======== MATERIAL FOR THIS TASK
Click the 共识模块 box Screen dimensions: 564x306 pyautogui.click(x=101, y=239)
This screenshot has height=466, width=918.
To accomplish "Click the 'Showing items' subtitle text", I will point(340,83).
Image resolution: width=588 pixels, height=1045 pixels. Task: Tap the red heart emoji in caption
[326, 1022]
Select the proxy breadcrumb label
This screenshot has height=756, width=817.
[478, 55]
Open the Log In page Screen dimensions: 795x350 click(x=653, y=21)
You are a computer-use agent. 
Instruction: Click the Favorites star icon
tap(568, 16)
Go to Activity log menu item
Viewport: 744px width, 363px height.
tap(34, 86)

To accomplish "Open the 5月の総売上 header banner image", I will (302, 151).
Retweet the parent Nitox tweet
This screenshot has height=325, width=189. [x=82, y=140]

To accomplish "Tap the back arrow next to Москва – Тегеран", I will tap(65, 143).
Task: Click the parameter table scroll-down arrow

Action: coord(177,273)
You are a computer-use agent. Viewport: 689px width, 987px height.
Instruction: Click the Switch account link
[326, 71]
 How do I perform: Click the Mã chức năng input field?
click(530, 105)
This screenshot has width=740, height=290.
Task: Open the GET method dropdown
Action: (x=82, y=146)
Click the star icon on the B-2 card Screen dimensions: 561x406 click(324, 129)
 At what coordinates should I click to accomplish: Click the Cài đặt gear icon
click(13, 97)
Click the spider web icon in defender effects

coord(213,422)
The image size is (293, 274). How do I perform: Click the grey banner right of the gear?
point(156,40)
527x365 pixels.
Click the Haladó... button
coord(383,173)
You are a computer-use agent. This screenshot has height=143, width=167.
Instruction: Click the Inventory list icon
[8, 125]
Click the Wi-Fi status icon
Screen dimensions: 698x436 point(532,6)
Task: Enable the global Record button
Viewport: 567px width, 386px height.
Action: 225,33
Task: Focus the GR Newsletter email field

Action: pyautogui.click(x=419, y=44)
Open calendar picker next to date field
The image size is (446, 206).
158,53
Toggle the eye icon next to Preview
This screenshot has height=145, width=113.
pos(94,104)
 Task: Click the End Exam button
================
Having read the entries, output all of them verbatim.

## WRITTEN SOLUTION
Click the 共识模块 box Screen dimensions: 564x306 pyautogui.click(x=101, y=239)
This screenshot has height=466, width=918.
To accomplish "Click the 'Showing items' subtitle text", I will point(340,83).
Image resolution: width=588 pixels, height=1045 pixels. Task: Tap the red heart emoji in caption
[326, 1022]
Select the proxy breadcrumb label
This screenshot has height=756, width=817.
[478, 55]
Open the Log In page Screen dimensions: 795x350 click(x=653, y=21)
You are a computer-use agent. 
Instruction: Click the Favorites star icon
tap(568, 16)
Go to Activity log menu item
Viewport: 744px width, 363px height.
tap(34, 86)

To accomplish "Open the 5月の総売上 header banner image", I will (302, 151).
Retweet the parent Nitox tweet
This screenshot has height=325, width=189. [x=82, y=140]

To accomplish "Tap the back arrow next to Москва – Тегеран", I will tap(65, 143).
Task: Click the parameter table scroll-down arrow

Action: coord(177,273)
You are a computer-use agent. Viewport: 689px width, 987px height.
Instruction: Click the Switch account link
[326, 71]
 How do I perform: Click the Mã chức năng input field?
click(530, 105)
This screenshot has width=740, height=290.
Task: Open the GET method dropdown
Action: (x=82, y=146)
Click the star icon on the B-2 card Screen dimensions: 561x406 click(324, 129)
 At what coordinates should I click to accomplish: Click the Cài đặt gear icon
click(13, 97)
Click the spider web icon in defender effects

coord(213,422)
The image size is (293, 274). How do I perform: Click the grey banner right of the gear?
point(156,40)
527x365 pixels.
Click the Haladó... button
coord(383,173)
You are a computer-use agent. This screenshot has height=143, width=167.
Instruction: Click the Inventory list icon
[8, 125]
Click the Wi-Fi status icon
Screen dimensions: 698x436 point(532,6)
Task: Enable the global Record button
Viewport: 567px width, 386px height.
Action: 225,33
Task: Focus the GR Newsletter email field

Action: pyautogui.click(x=419, y=44)
Open calendar picker next to date field
The image size is (446, 206).
158,53
Toggle the eye icon next to Preview
This screenshot has height=145, width=113.
pos(94,104)
 Task: Click the End Exam button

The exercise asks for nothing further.